Regardless of the telephone access methodology used (either inbound or outbound) once the MIU is connected, the utility has the ability to send or receive data to the end unit. However, the combined challenges of business administration, uncertainty of telephone line availability, telephone number administration, potential inoperability with DSL or digital services, customers' rights, installation and on-going support are all negative factors that have contributed to the demise of this technology as the AMR communication of choice for the mass market.
For an electric utility, a natural communications methodology that is often considered is the powerline itself. While some technology barriers such as the high frequency blocking characteristics of transformers create some impediments, the utility network infrastructure and the control and ownership of the resource are contributing factors that have made these techniques more appealing in the AMR industry. Technological solutions have been successfully used to enable bi-directional communications between the end user and the utility.
Economics and technology are not the only hurdles in the choice of a network. A key political factor is whether the utility favours ownership, leasing, or outsourcing. These are hotly debated philosophies that may overpower many of the other concerns.
When it comes to functionality and operational efficiency, the features enabled by two-way systems have distinct future advantages. Many suppliers of two-way AMR systems list some of the additional value-added features enabled by this methodology.
• Demand reset
• On-demand reading and verification
• Posting of real time pricing
• Interaction between the end user and the utility
• Remote connect/disconnect
• Load shed verification
• Direct (utility-initiated) and indirect (customer- responsive) load control
• Demand response programmes (DRP)
• Energy management system interfaces.
While there is a growing trend to offer all these two-way enabled functions to the residential mass market, the providers of full-two way systems face the same economic hurdles that utilities face when deciding whether or not to implement an AMR system alone. When a valuation model that focuses mostly on substitution economics places an annual value of $6 to $18 for simple meter reading, any AMR system will be difficult to cost-justify. Since the true economic value of future services cannot be based on historical evidence, some of the assumptions made about savings can be subject to “prove it to me” challenges.

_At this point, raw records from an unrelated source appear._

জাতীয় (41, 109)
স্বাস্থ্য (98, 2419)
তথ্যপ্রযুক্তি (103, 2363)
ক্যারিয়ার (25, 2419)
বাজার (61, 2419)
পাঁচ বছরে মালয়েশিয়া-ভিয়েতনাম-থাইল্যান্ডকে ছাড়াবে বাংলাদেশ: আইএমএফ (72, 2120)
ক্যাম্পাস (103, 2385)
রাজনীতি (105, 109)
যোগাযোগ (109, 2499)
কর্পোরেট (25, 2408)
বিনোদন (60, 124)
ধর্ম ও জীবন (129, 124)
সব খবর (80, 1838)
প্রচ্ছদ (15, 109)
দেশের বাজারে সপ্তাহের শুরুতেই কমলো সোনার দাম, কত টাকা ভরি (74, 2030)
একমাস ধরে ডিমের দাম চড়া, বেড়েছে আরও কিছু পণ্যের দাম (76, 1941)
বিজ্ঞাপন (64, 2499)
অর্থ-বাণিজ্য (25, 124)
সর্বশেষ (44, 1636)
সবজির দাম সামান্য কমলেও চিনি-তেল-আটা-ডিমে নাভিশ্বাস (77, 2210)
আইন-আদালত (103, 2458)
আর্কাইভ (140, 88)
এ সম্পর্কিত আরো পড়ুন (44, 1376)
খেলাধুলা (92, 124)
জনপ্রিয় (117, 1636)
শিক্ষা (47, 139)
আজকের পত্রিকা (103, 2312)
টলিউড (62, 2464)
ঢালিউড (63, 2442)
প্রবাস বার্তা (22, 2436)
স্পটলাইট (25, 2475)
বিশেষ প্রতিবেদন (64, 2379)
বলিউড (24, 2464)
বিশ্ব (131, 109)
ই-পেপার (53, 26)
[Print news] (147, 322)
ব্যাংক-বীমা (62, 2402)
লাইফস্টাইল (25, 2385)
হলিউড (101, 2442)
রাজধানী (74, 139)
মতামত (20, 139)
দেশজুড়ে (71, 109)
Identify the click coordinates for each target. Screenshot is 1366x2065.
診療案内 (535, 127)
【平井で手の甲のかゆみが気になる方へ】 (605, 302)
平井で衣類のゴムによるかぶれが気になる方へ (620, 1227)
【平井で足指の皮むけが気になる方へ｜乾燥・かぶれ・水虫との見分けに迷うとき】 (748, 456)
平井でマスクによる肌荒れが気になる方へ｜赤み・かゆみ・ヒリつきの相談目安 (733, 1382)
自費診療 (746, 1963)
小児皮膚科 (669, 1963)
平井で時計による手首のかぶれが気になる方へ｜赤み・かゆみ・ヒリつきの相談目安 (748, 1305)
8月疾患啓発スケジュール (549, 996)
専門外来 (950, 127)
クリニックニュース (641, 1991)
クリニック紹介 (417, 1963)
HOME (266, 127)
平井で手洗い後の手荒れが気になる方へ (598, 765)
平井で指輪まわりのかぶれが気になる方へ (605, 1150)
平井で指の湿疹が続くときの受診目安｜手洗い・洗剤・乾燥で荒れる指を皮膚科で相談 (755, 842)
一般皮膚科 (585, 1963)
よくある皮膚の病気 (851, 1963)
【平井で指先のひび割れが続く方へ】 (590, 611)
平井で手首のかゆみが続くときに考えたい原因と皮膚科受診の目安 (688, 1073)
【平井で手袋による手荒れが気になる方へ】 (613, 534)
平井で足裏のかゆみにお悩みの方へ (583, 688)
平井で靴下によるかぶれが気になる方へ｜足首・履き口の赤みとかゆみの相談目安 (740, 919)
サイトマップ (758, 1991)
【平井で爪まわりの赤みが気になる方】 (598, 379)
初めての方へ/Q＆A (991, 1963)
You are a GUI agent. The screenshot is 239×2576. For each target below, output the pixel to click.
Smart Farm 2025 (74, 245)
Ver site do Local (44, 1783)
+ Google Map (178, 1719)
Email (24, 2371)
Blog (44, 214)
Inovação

The dichotomy that exists between the popularity of one- or one-and-a-half-way RF systems and other systems that provide two-way communications to the end user, raises the question of whether two-RF systems will gain in popularity as the costs of these systems decrease.
Frequently, the multiplier factor between the current one-way systems and future two-way providers is between 1.3 and 1.6 times the cost of a one-way system. Since economics is often the primary driver, the base cost of RF systems must continue to drop while the cost differences between one- and two-way systems continue to narrow.
The scale of economies theory suggests the cost per unit decreases as the number of units increase, and has traditionally followed an asymptotic curve. However, many AMR suppliers are often asked to offer these units at the proverbial million-unit price when the plans are to deploy only a few hundred units for a pilot and evaluation period.
As more ‘crisis' situations occur, such as water restrictions and rolling brown-outs caused by grid constraints, the consumer will be more interested in having better information and control of the use of these resources than the utility will be driven to reduce meter reading operational costs.
Clearly more and more utilities are beginning to realise the future value of customised services that a two-way network affords, and are starting to demand features that this capability permits.